Chen, Liang (2015-08). The Impacts of Land Cover Change on Climate over China. Doctoral Dissertation. Thesis uri icon


  • China has experienced substantial land cover changes for hundreds of years, such as deforestation, agricultural expansion, and urbanization. These land cover changes can modify the physical and thermodynamic characteristics of the land surface, thereby influencing climate at regional or broader scales. In this dissertation, I first examine the performance of state-of-the-art general circulation models to assess their ability to skillfully simulate climate in China.
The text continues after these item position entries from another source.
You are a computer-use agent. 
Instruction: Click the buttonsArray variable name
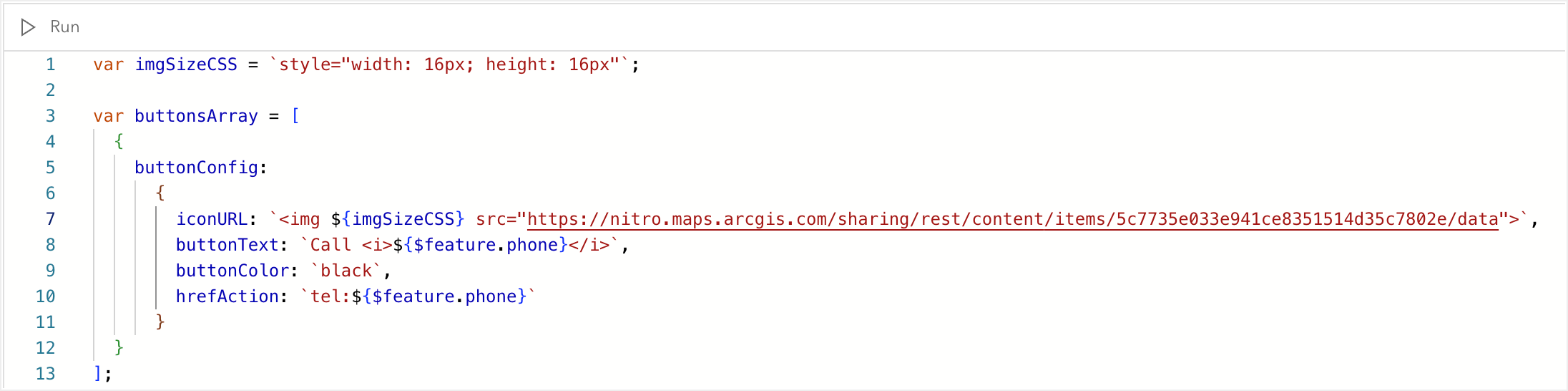196,116
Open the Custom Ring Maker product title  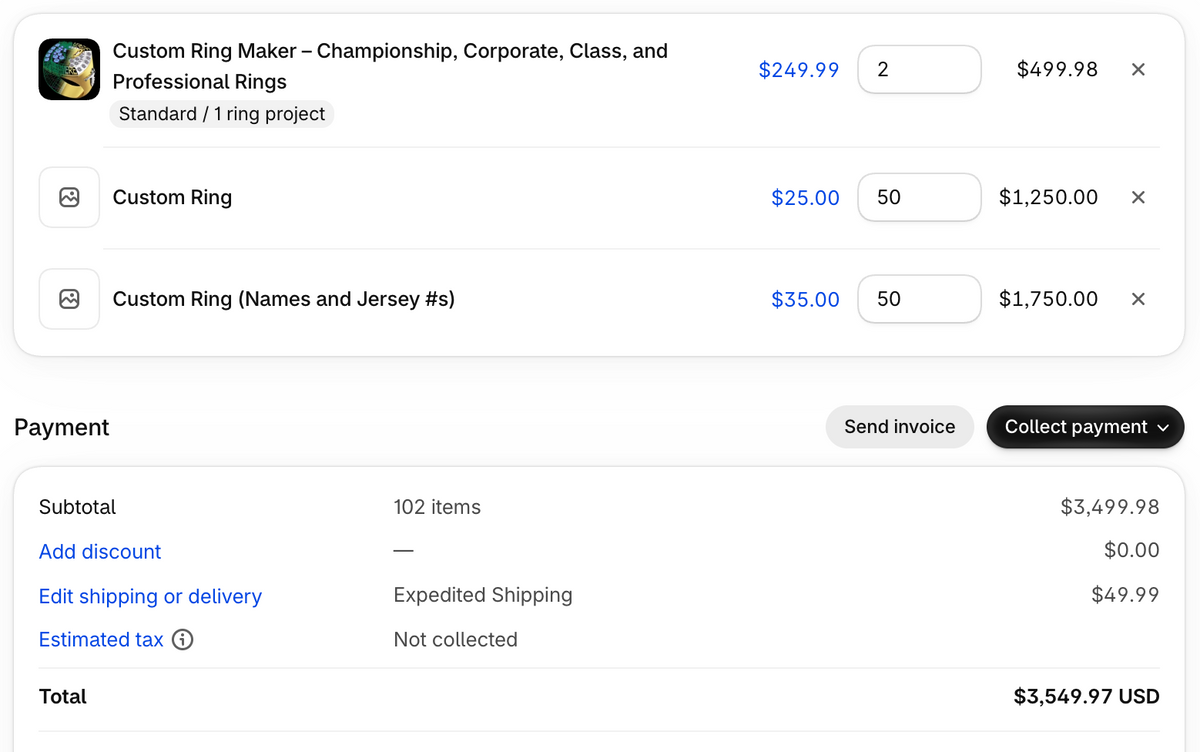(x=390, y=66)
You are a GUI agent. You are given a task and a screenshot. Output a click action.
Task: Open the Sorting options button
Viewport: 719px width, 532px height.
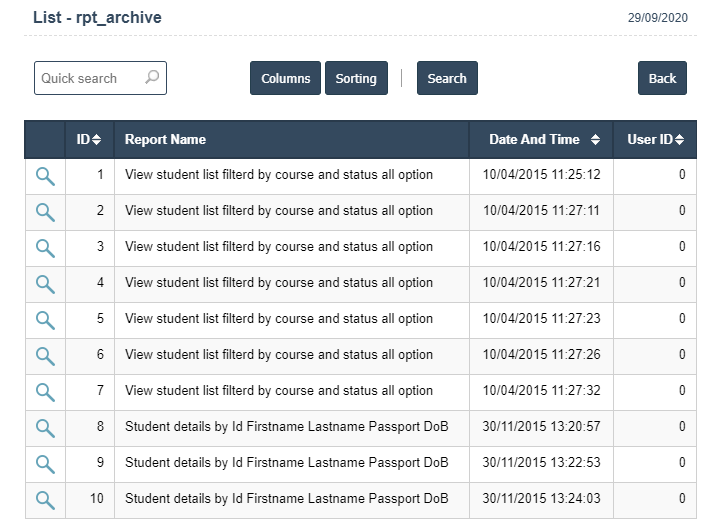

Then, the CESM and WRF models are used to investigate specific biogeophysical effects of land cover changes--including vegetation changes and urbanization. Multimodel ensembles of CMIP5 models are found to well capture the spatial patterns of seasonal and annual temperature and precipitation. However, they contain substantial cold biases over the Tibetan Plateau especially in the cold season, and overestimate precipitation in most regions of China, especially along the eastern edge of the Tibetan Plateau. Four CMIP5 models are identified due to their better simulation of historical surface air temperature variability over China: MPI-ESM-LR, CanESM2, MIROC-ESM, and CCSM4. Focusing on CCSM4, a subset of CESM, sensitivity analyses indicate that, for historical vegetation changes, summer temperatures are regulated by evapotranspiration, which can decrease the diurnal temperature range. Decreases in winter temperature over northern China are mainly influenced by surface albedo changes. Vegetation changes do not exhibit significant impacts on summer precipitation or the East Asian summer monsoon, but could strengthen East Asian winter monsoon and decrease winter precipitation in southern China. When urbanization is included, there are more significant and extensive impacts on temperature and precipitation in China, including greatly increased minimum temperatures and influences on East Asian Monsoon. Future climate projection reveals that urbanization produces strong warming effects, up to 1.9?C at local scales, which is comparable to the magnitude of greenhouse gas forcing under the RCP 4.5 scenario. The impacts of urbanization on precipitation show a combined effect from local moisture deficits and large-scale circulation changes. In summation, land cover changes play an important role in climate over China. Not only vegetation changes, but urbanization also should be included in model simulations to provide realistic and complete climatic impacts of land cover changes.